We crossed diagonally across the border into Arizona.  My favorite view as we approached Phoenix was the bright blue of Theodore Roosevelt Lake surrounded by parched desert terrain.  Roosevelt Lake is the largest and oldest of the 6 reservoirs that are part of the Salt River Project.  The image at left is cropped from a 3-frame mosaic.  Off in the far distance (125 miles away!) is Mount Graham, home of the Large Binocular Telescope.  Also visible beyond the first mountain range are some of the open pit copper mines near Globe, Arizona.


Another 15 minutes of flying and we were entering the northern 'burbs of Phoenix.  While I rarely editorialize, it seems crazy that there seems to be the highest per capita number of golf courses I've ever seen!  And if it isn't golf courses, it is lakefront housing - in a city that gets typically 8 inches of rain a year!  Compare these neighborhoods to those of Chicago in our previous post...  Of course, they get nearly 5 times the rainfall...



The reason, of course, that Phoenix and environs can do that is because of the Central Arizona Project.  Water is diverted from the Colorado River and runs over 300 miles across open desert.  My buddy Valerie used to work for the water department here in Tucson and told me once that well over half the water that starts the trip is lost to evaporation and leaching through the canal walls...  Here it is shown traversing the same northern suburbs and heads south to irrigate cotton fields and other crops before heading down to Tucson.  And Tucson isn't the end of the line, as they extend the water for mining use south of the city too.

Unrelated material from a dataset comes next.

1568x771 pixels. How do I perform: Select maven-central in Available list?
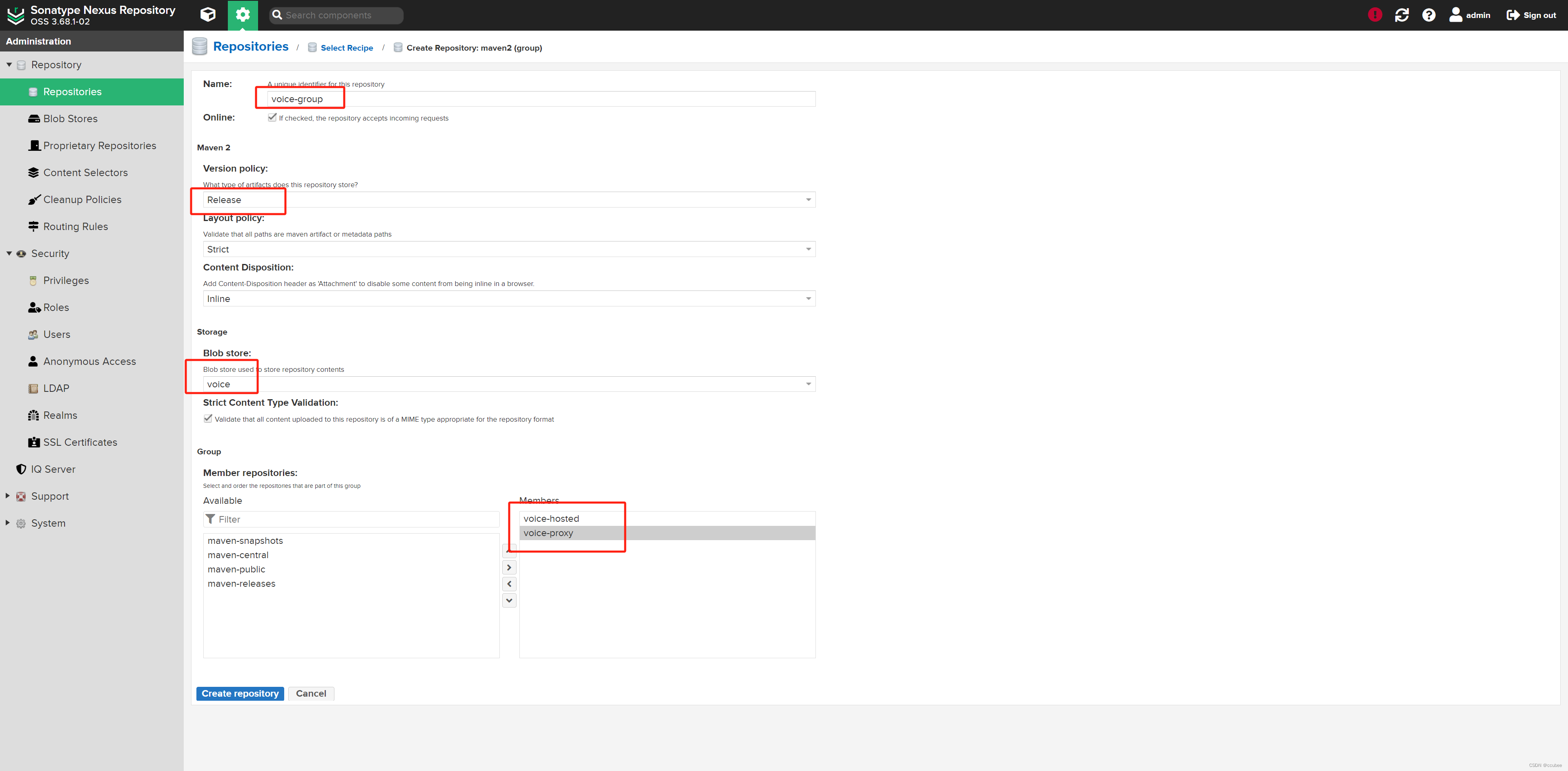coord(238,555)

Finally we were on final approach - thankfully cameras are now approved to be powered on for takeoff and landing, so I was able to take a few snapshots as we passed downtown Phoenix.  The major interchange of I-17 and I-10 seemed particularly interesting.  And though the baseball season of the Arizona Diamondbacks had ended a few days before, they had the roof of the ballpark open to keep the turf alive.  Unlike the new football stadium where the turf rolls outside for sunshine on a rail system, BOB (the former Band-One Ballpark, now boringly Chase Field) does it the old fashioned way with a retractable roof.  One of the interesting things to note is the swimming pool in straightaway center field!  No, not for bullpen pitchers to relax, but for fans to watch the game from a pool!  Of course, the water must be cold with the roof closed for most games (Summer in Phoenix, you know), and the interior of the ball park air conditioned to 72 degrees...

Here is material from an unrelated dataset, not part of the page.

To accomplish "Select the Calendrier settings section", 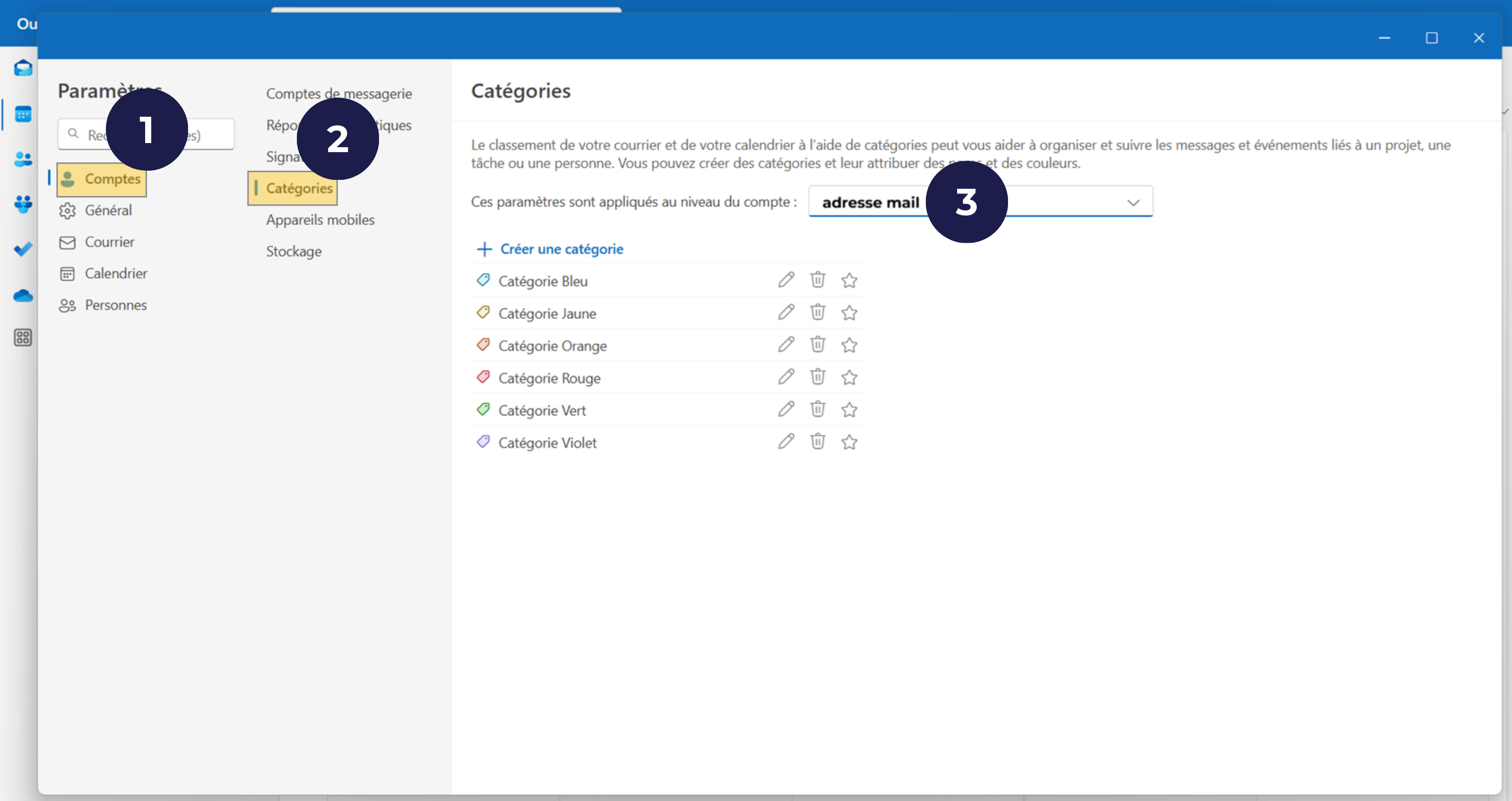I will pyautogui.click(x=115, y=274).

We needed to traverse the airport to catch the puddle-jumper down to Tucson.  That plane suffered from pretty bad windows, so no more pictures.  But it was fun while it lasted.  It was great to spend the afternoon musing the country passing by!

Monday, October 6, 2014

Lunar Eclipse A-Comin'!

Just a quick warning that tomorrow (Tuesday) night, likely for you early Wednesday morning, the Moon will enter the Earth's shadow.  The result will be a lunar eclipse.  Unlike a partial solar eclipse, it is perfectly safe to observe, but you will likely have to set your alarm to observe it.  For us in Tucson, mid-eclipse is at 3:55am (MST - check local listings)!  Details are at the Sky and Telescope website

You might well ask what is so interesting when the moon slips into the shadow?  Won't it just blacken out?  Well, the short answer is yes, but the longer answer is that while the direct sunlight is blocked, the light from all the sunrises and sunsets around the world shine on the moon, so it turns a coppery-to-orange color as a result.  In my opinion it is well worth losing a few minutes sleep to get up and observe!  The picture at left shows the moon in eclipse last April, seen from our friend Margie's house down in Rocky Point, Mexico.

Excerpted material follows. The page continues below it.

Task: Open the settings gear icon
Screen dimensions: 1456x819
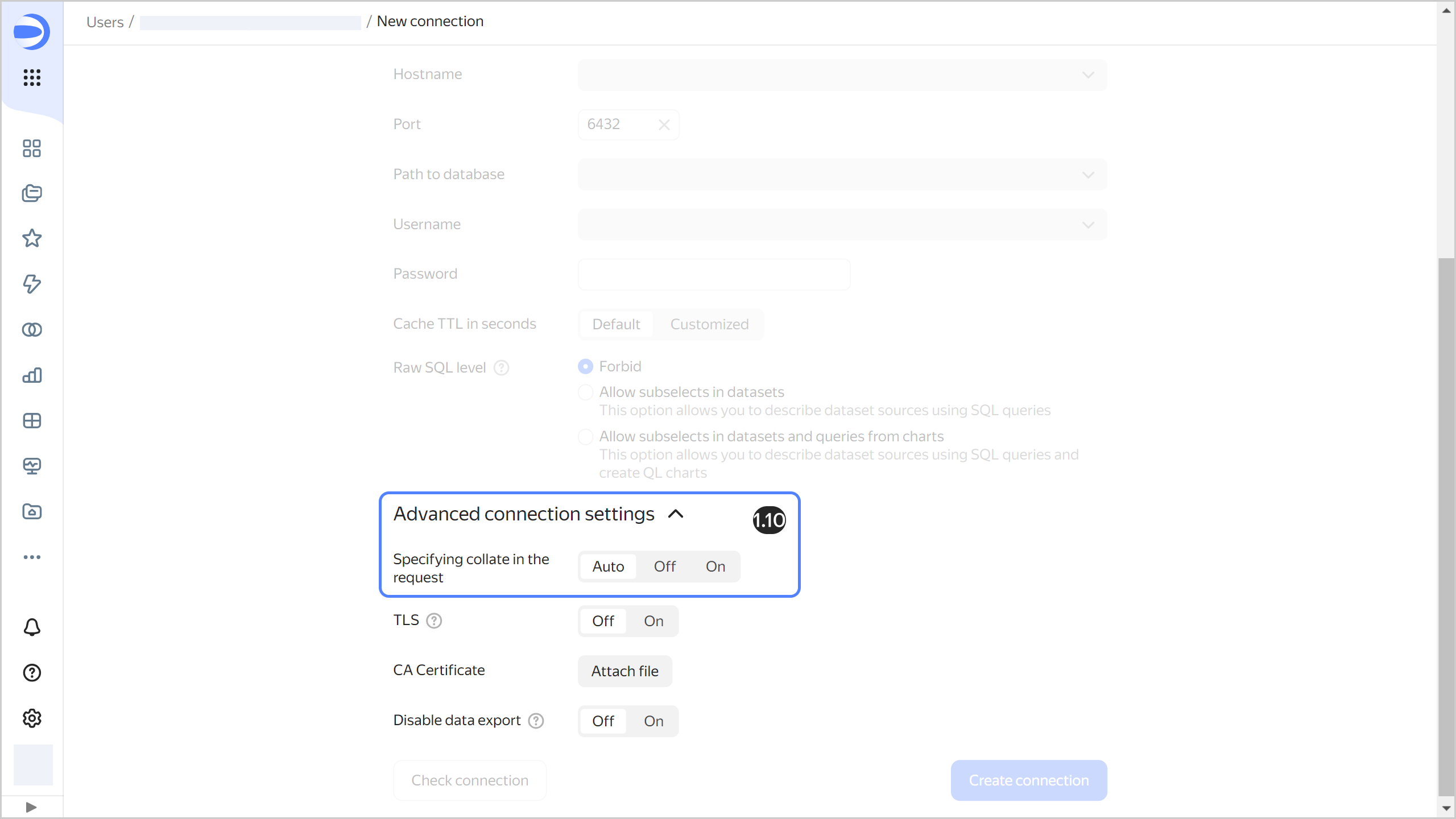Action: [32, 718]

While I plan to get up and observe it, the weather isn't looking promising - we've got another hurricane bearing down on us, though weakened to just clouds and a good chance of rain.  Oh well, another lunar eclipse is coming down the pike on 4 April, 2015, though that one won't go as far into Earth's shadow, the total phase only lasting 5 minutes as opposed to tomorrow's 1 hour.  In any case, go observe it if you can!